Monday, February 23, 2015

BookPastor >> "Alone Together" (Sherry Turkle)

TITLE: Alone Together: Why We Expect More from Technology and Less from Each Other
AUTHOR: Sherry Turkle
PUBLISHER: New York, NY: Basic Books, 2011, (360 pages).

This book underlines Sherry Turkle's concern about how the tools we use are shaping us. In trying to understand the way young people think, the author over several weeks organized pizza parties in the Boston area so that she could tell stories of how people were living in the virtual world. She witnesses a changing understanding of identity. She explores the consequences of a totally networked life and the evolution of robotics. So over 15 years, Turkle notices first hand how technology has shaped, shaken, and seduced the nature of relationships among friends, family, parents, children, lovers, and so on. We can be free to work anywhere but we can also be lonely everywhere. She asserts that machines are no longer about their capabilities but about our vulnerabilities. Texting is preferred to talking. Multitasking has become the norm. People are connected but loneliness continues unabated. Machines can do many things for us, but for Turkle, the straw came when a Scientific American reporter was so convicted that the day would come where a machine will become a man's best friend. As she describes the reasons why people expect more from technology and less from each other, she maintains a quest not only to ask why but also to propose a path forward.

Written in two parts, Part One talks about the growing "Robotic Movement" which is increasing more solitude and also creating new intimacies with machines. From young, children were given toys that seem to project a cuddly and personal object, like Furby that seems to have feelings. The Tamagotchi appears like a real thing that we need to clothe, feed, and take care of. Virtual pets take a lot of time to maintain. There are also discomforting toys like female dolls that seem to verbalize reactions like a real woman, especially when it deals with sexual matters. Some people use electronic toys to live with their self-centeredness. Parents let their children return each day to an empty house where the babysitter is often the television, computer games, or the Internet. Responding to people who insist that friendship is possible with robots, Turkle argues that such a tactic demeans the true meaning of friendship. No matter how much programming we can do, there is no replacing conscience, ethics, and the fundamental communion among people.

Part Two deals with the networked environment which solves the problem of bringing people closer but also creates a new situation.

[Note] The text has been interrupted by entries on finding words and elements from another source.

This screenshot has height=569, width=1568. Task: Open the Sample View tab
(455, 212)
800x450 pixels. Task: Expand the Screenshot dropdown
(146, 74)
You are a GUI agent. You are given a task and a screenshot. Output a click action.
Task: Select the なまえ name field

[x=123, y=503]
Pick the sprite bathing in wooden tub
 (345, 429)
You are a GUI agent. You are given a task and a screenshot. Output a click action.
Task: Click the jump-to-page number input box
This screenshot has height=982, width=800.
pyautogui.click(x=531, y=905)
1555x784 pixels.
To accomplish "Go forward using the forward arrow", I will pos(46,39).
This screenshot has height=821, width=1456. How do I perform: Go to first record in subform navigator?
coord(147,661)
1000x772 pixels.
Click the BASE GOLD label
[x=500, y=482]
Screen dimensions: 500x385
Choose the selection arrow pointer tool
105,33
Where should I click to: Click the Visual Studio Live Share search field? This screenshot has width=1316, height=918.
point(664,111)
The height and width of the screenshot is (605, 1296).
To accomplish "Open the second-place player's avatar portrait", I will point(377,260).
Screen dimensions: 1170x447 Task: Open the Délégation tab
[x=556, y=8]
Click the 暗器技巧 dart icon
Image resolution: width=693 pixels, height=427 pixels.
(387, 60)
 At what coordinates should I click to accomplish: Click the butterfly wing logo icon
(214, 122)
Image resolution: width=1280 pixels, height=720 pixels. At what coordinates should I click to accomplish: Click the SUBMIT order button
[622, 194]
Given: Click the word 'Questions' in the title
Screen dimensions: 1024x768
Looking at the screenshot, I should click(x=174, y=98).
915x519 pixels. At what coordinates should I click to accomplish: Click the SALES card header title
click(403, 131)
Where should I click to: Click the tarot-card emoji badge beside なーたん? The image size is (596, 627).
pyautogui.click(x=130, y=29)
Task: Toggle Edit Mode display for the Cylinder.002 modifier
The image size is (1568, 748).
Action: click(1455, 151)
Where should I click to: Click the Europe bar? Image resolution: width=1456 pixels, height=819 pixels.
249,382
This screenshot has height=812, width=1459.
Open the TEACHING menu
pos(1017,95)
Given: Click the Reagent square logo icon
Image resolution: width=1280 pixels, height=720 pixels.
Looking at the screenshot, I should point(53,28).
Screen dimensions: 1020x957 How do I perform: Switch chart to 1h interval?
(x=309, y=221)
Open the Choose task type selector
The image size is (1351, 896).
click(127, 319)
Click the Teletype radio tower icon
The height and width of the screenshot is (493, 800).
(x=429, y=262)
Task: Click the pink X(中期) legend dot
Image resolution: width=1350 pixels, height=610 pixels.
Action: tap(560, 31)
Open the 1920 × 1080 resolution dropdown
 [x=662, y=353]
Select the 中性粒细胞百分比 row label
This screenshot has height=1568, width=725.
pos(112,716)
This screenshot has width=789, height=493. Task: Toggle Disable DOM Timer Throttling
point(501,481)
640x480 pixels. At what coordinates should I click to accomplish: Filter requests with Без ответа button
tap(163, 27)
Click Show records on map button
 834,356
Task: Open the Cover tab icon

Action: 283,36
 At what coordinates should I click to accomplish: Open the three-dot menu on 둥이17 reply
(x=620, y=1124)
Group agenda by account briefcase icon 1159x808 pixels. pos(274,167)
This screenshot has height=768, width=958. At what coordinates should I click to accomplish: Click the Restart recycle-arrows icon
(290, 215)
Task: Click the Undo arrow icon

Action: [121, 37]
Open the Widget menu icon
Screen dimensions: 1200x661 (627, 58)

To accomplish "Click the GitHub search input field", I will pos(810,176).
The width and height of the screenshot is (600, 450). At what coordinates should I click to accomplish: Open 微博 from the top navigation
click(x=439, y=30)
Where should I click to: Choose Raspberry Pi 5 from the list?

People are constantly connected and always busy. In an always-on world, what do we do when we have free time? We will probably be checking our emails, texting, or doing something on the Internet. We can be connected but we can be absent at the same time. Put the phone on the ear and we have already isolated ourselves from the people around us physically. The way programs like "Second Life" enables people to live in a fantasy world totally separated from the world. Turkle notes the following "New State of the Self," how technology has changed us:
  • People's attention seems somewhere when they are connected in front of us
  • People can be connected to many others on the Internet, that they are infusing face to face meetings with interruptions from cyberspace
  • People are increasingly using multitasking as the way of life to do many things; that relationships can easily turn into an item on a To-Do list
People are growing up tethered as their lives are more and more public knowledge. The search for identity gets confused as people are "forced" to post personal details just because it is the norm. What is true on social media? Is the avatar used an appropriate representation of self? Apologies on Facebook do not count for much because real confessions need to be in person. There is the anxiety over strangers making comments on our walls and the threat of breaches of privacy.

Sherry Turkle is the Abby Rockefeller Mauze Professor of the Social Studies of Science and Technology at MIT. She has been warning us of the negative consequences of technology but does so in a manner that does not discredit the advantages of technology. In fact, she uses it extensively too. What is important is to recognize that Internet relationships are not necessary the "ties that bind." Rather, they tend to be "ties that preoccupy." We need to ask what Kevin Kelly has been asking: "What Technology Wants?" Chances are, technology is going to get what it wants. Technology is still developing, and Turkle thinks it is still the early days. The mood to adopt is "cautiously optimistic." She reminds us once again that at our best, our thoughts about technology should not be about what technology can or cannot do, but about thinking of things that TRULY MATTER. Relationships. How technology is changing that, we must constantly ask and adapt.